WORK TO COMPLETE:
The answer is the full set of records below, transcribed exactly.

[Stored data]
★ ★ ★ ★

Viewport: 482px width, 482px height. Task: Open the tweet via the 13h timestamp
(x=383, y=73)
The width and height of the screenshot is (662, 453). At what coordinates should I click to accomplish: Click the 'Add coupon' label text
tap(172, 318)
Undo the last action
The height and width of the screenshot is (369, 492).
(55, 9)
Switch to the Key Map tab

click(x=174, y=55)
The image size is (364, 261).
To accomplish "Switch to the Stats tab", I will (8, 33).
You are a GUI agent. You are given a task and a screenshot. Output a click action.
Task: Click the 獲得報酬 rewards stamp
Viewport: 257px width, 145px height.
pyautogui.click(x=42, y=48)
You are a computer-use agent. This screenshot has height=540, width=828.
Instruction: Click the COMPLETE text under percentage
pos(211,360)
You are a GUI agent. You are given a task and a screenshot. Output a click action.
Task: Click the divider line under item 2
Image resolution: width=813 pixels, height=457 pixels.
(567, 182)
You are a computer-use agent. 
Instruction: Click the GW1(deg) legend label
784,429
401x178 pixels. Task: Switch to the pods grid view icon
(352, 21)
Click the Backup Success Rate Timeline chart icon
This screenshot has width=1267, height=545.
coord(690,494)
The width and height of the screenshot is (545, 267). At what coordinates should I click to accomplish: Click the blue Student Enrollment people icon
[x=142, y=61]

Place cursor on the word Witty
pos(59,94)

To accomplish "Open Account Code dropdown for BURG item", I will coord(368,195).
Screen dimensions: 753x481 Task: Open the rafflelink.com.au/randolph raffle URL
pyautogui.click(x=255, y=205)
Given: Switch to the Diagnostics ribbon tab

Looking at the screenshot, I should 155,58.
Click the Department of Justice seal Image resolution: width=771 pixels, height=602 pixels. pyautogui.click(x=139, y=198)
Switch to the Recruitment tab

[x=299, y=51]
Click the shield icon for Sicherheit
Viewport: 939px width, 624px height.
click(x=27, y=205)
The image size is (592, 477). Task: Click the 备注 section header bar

★ ★ ★ ★

SOLUTION BELOW:
Viewport: 482px width, 482px height. Task: Open the tweet via the 13h timestamp
(x=383, y=73)
The width and height of the screenshot is (662, 453). At what coordinates should I click to accomplish: Click the 'Add coupon' label text
tap(172, 318)
Undo the last action
The height and width of the screenshot is (369, 492).
(55, 9)
Switch to the Key Map tab

click(x=174, y=55)
The image size is (364, 261).
To accomplish "Switch to the Stats tab", I will (8, 33).
You are a GUI agent. You are given a task and a screenshot. Output a click action.
Task: Click the 獲得報酬 rewards stamp
Viewport: 257px width, 145px height.
pyautogui.click(x=42, y=48)
You are a computer-use agent. This screenshot has height=540, width=828.
Instruction: Click the COMPLETE text under percentage
pos(211,360)
You are a GUI agent. You are given a task and a screenshot. Output a click action.
Task: Click the divider line under item 2
Image resolution: width=813 pixels, height=457 pixels.
(567, 182)
You are a computer-use agent. 
Instruction: Click the GW1(deg) legend label
784,429
401x178 pixels. Task: Switch to the pods grid view icon
(352, 21)
Click the Backup Success Rate Timeline chart icon
This screenshot has width=1267, height=545.
coord(690,494)
The width and height of the screenshot is (545, 267). At what coordinates should I click to accomplish: Click the blue Student Enrollment people icon
[x=142, y=61]

Place cursor on the word Witty
pos(59,94)

To accomplish "Open Account Code dropdown for BURG item", I will coord(368,195).
Screen dimensions: 753x481 Task: Open the rafflelink.com.au/randolph raffle URL
pyautogui.click(x=255, y=205)
Given: Switch to the Diagnostics ribbon tab

Looking at the screenshot, I should 155,58.
Click the Department of Justice seal Image resolution: width=771 pixels, height=602 pixels. pyautogui.click(x=139, y=198)
Switch to the Recruitment tab

[x=299, y=51]
Click the shield icon for Sicherheit
Viewport: 939px width, 624px height.
click(x=27, y=205)
The image size is (592, 477). Task: Click the 备注 section header bar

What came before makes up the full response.